Page MenuHomePhabricator

Display math generates div inside of paragraph (HTML5 violation)
Closed, ResolvedPublic

Description

According to HTML 5, the closing tag of p element can be omitted if it is followed by a div. However, <math display="block"> generates a div regardless of whether it is used inside a paragraph. This means the surrounding p element is implicitly closed, which is not desired.

Goal: The math rendering should only generate elements that can be used within a p element.

  • native MathML rendering with PHP: The new native rendering does not use any surrounding elements and just outputs the plain MathML element with the display attribute . (patch)
  • SVG or MathML via mathoid: proposed solution (demo)
  • LaTeXML rendering with LaTeXML (not wmf-deployed): Uses the same elements as SVG even though we stopped generating fallback images for LaTeXML recently. Thus, this does not need to be treated separately.

Event Timeline

There are a very large number of changes, so older changes are hidden. Show Older Changes
Izno updated the task description. (Show Details)
Aklapper renamed this task from Display math generates div inside of paragraph to Display math generates div inside of paragraph (HTML5 violation).Dec 5 2017, 11:32 AM

Ha, you beat me to this.

Just adding that tidy catches the attempt to wrap a p around the div, and changes it to a mess of unnecessary tags: <p></p><div> math </div><p></p>.

This mode should remove the p that occurs prior to the div, as well as the closing tag.

I think it would be better for the Math Extension not to create a div in the first place. There's no technical reason for using a div instead of a span here.

This comment was removed by Izno.

Div meets the intent of block math better. It might even be reasonable to mark it up as a paragraph in HTML 5.

Div meets the intent of block math better. It might even be reasonable to mark it up as a paragraph in HTML 5.

I emphatically disagree.

While display equations may be block content that is not always the case. A simple example are display equations that end with a text comma because they are part of a larger sentence structure.

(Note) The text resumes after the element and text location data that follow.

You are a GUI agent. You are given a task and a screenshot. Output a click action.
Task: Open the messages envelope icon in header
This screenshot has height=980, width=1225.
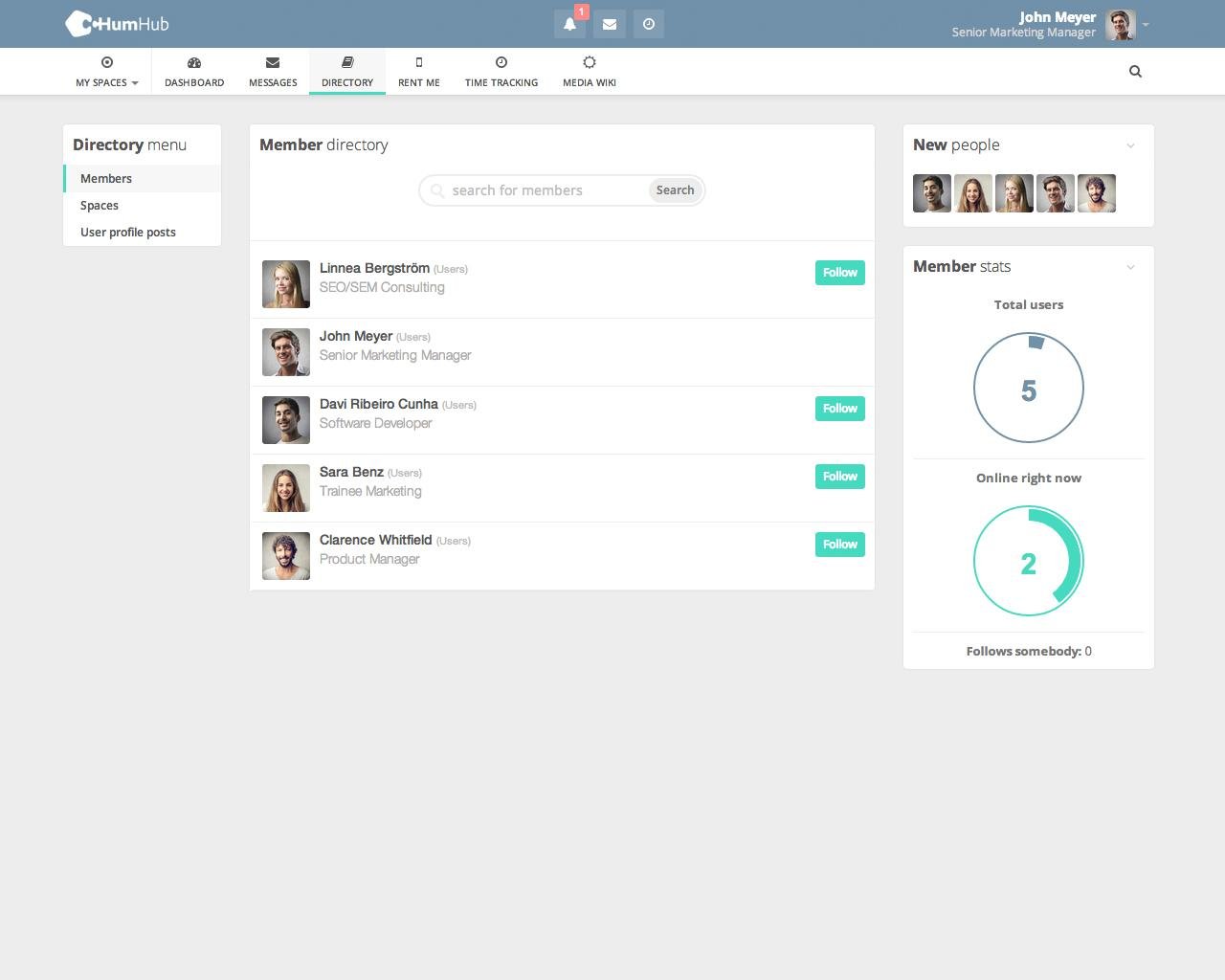click(x=610, y=25)
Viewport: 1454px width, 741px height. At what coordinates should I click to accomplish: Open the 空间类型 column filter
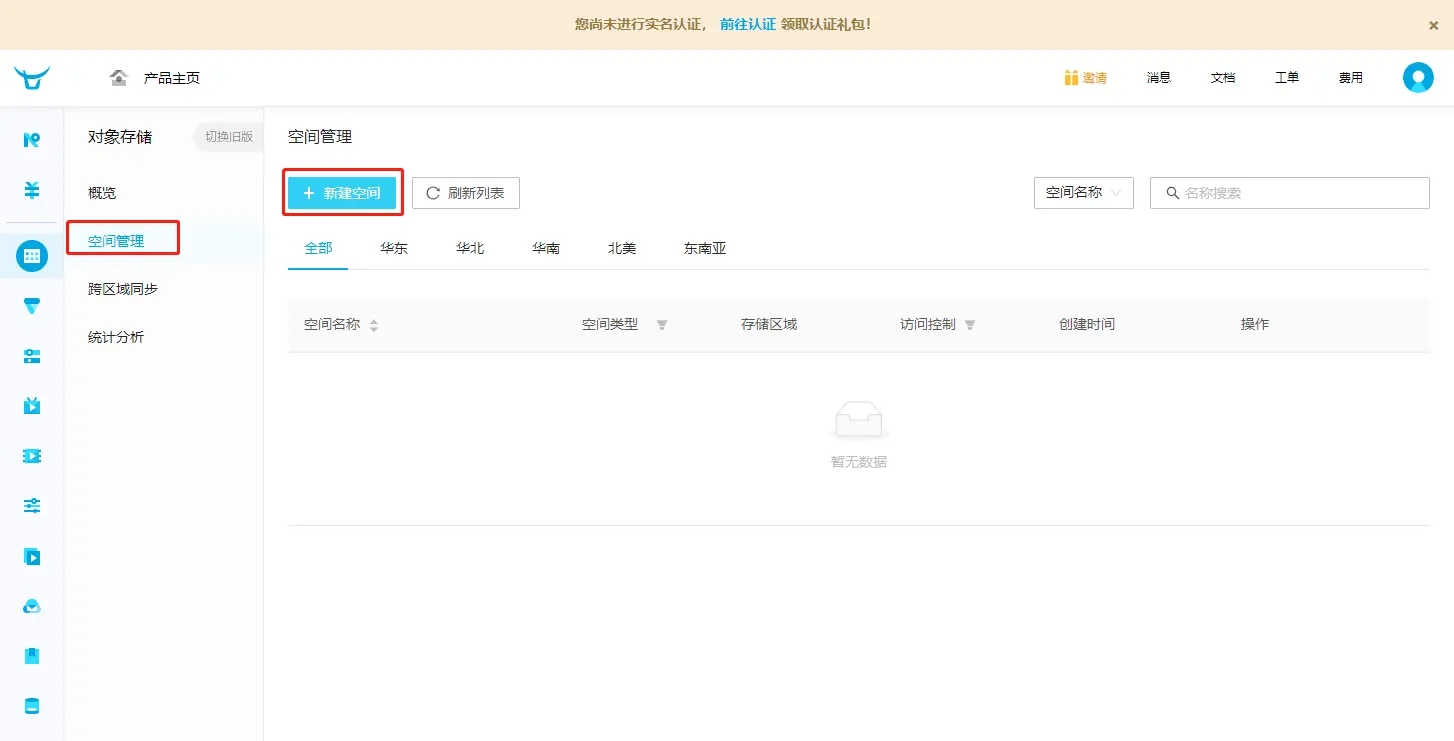point(661,325)
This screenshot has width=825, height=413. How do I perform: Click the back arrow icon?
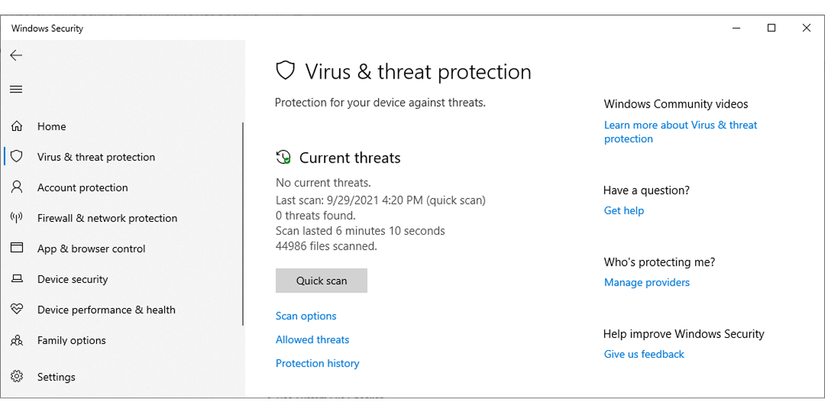coord(16,55)
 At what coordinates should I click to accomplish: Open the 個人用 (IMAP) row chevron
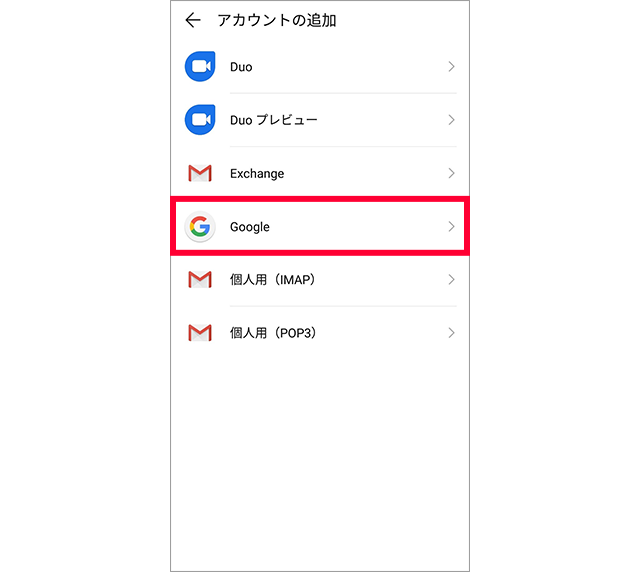point(451,280)
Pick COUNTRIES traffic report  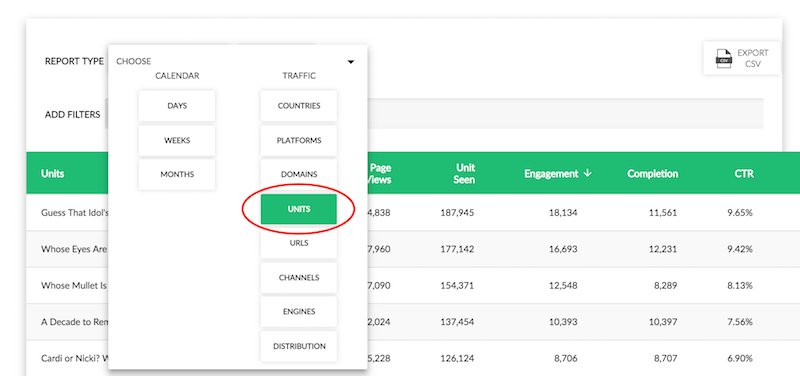[299, 106]
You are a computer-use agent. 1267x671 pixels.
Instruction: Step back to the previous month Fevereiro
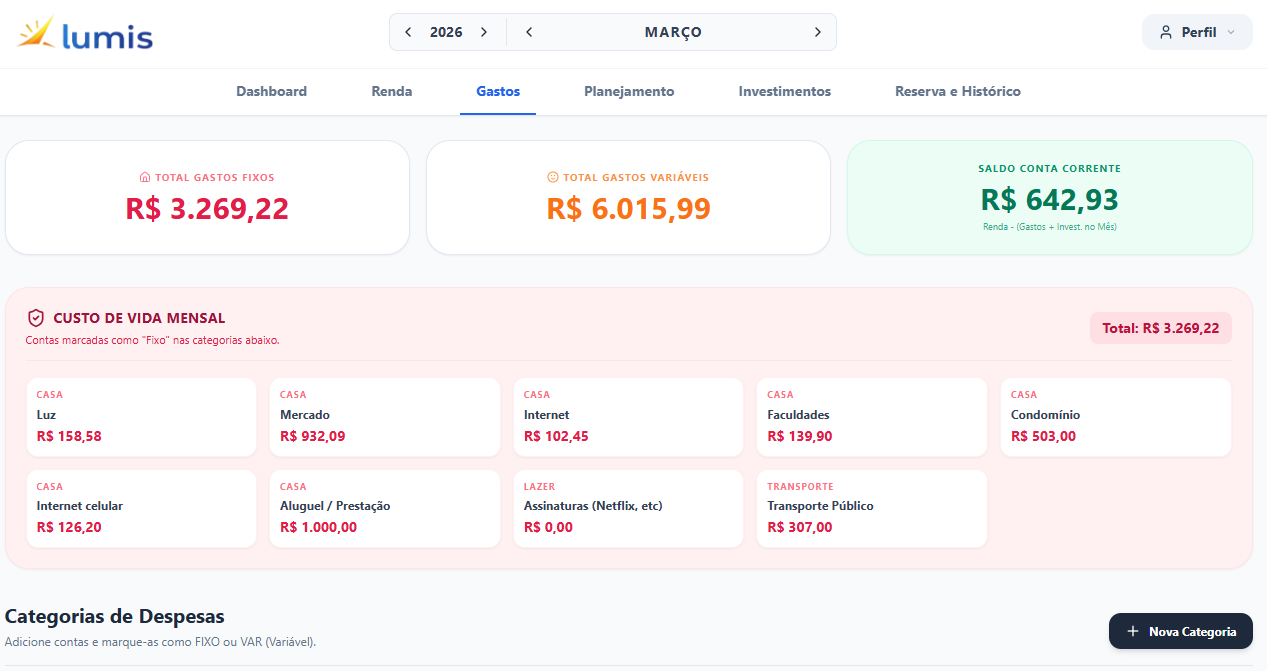pyautogui.click(x=529, y=32)
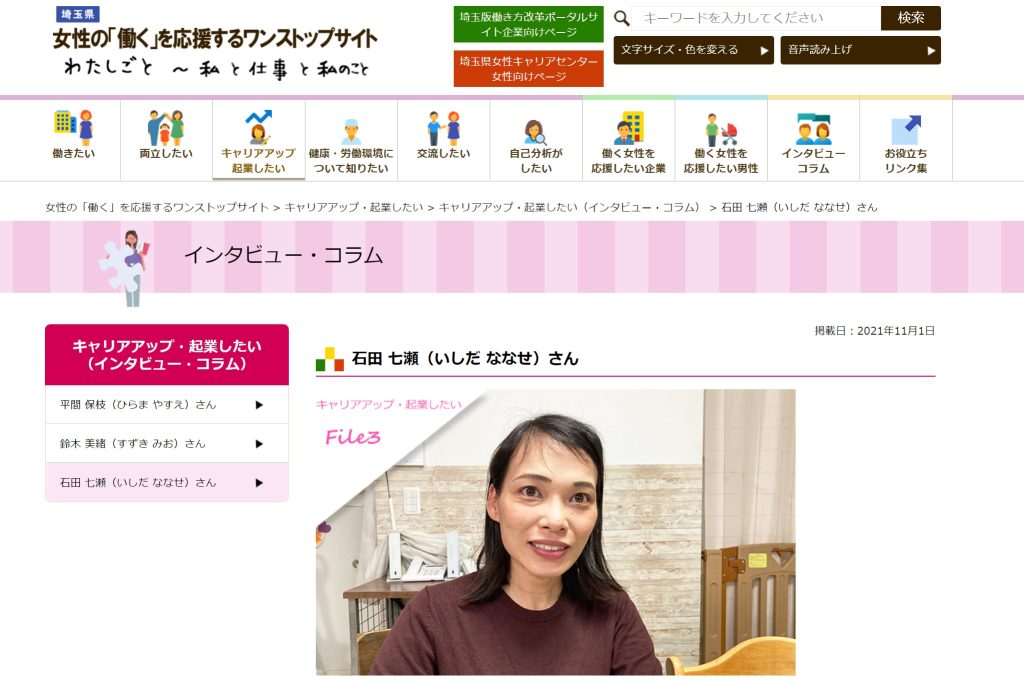
Task: Select the 自己分析がしたい magnifier icon
Action: [536, 132]
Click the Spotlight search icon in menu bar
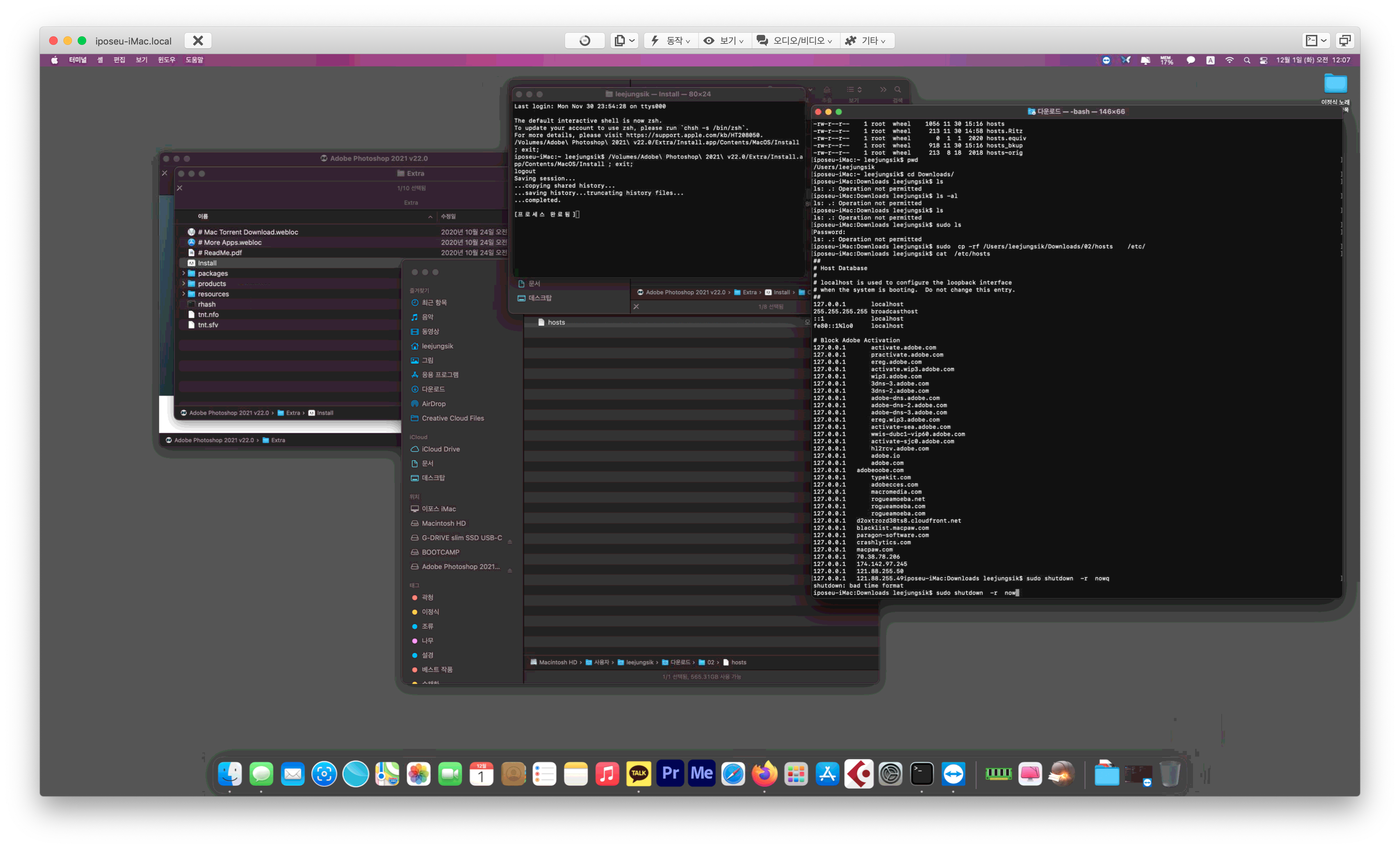This screenshot has height=849, width=1400. (1246, 59)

For another example, the HTML5 spec considers MathML both phrasing and flow content, independently of whether it is inline or block.

Div meets the intent of block math better. It might even be reasonable to mark it up as a paragraph in HTML 5.

While display equations may be block content that is not always the case.

That's true. But if you mark up your <math> wikitext with <math display=block>, you as the author of a wikitext document are *way* obviously meaning for the math to display as a block. Are you familiar with that functionality? That's what this task is about. Arguing without that context or seemingly without that context seems to miss the point of the task.

A simple example are display equations that end with a text comma because they are part of a larger sentence structure.

See above.

For another example, the HTML5 spec considers MathML both phrasing and flow content, independently of whether it is inline or block.

"Phrasing" and "flow" are HTML 5's key words for inline or block (slightly different semantics), so that it considers them both is more an artifact indicating that they can appear either with or without a certain kind of parent node and not much else.

I emphatically disagree.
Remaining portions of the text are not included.